Exercise aim: Output the line containing "Collapse the sidebar using hamburger icon", then every remaining line of the entries below, exactly as written and with no other text.

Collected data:
* * * * * * * * *

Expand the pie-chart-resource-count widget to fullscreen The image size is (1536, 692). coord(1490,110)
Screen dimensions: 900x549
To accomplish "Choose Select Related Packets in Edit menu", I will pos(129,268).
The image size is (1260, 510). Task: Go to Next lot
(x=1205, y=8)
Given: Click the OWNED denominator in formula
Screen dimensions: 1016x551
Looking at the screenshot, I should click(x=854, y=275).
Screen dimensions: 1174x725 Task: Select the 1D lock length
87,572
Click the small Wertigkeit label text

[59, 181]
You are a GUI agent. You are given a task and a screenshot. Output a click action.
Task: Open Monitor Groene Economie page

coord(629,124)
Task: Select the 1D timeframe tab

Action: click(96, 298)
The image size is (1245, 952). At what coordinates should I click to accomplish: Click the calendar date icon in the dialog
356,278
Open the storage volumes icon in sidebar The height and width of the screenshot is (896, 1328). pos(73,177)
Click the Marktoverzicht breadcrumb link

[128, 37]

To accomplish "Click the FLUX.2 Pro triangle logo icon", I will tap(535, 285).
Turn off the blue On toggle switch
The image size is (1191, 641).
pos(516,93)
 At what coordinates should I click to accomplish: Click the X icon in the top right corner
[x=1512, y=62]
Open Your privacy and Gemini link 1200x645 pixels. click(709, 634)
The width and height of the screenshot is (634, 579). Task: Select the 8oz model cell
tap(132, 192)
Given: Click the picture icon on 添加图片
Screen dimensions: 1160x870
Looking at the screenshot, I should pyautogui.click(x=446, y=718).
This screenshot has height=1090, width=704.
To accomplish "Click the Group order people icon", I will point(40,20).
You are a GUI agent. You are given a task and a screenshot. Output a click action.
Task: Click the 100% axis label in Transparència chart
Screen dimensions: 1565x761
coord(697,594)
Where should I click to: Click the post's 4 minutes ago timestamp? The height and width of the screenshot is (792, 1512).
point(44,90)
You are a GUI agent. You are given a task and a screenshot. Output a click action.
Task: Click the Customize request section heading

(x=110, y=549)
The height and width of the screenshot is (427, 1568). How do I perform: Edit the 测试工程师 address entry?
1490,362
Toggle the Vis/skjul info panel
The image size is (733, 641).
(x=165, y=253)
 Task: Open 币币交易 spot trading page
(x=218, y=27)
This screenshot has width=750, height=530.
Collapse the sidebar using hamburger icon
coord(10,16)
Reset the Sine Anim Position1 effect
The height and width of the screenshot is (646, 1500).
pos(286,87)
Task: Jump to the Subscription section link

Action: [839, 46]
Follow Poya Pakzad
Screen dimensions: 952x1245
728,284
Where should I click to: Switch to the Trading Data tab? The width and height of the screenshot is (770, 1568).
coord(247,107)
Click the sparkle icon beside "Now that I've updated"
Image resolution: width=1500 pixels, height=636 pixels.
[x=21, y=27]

* * * * * * * * *

Reply to the exercise:
Collapse the sidebar using hamburger icon
coord(10,16)
Reset the Sine Anim Position1 effect
The height and width of the screenshot is (646, 1500).
pos(286,87)
Task: Jump to the Subscription section link

Action: [839, 46]
Follow Poya Pakzad
Screen dimensions: 952x1245
728,284
Where should I click to: Switch to the Trading Data tab? The width and height of the screenshot is (770, 1568).
coord(247,107)
Click the sparkle icon beside "Now that I've updated"
Image resolution: width=1500 pixels, height=636 pixels.
[x=21, y=27]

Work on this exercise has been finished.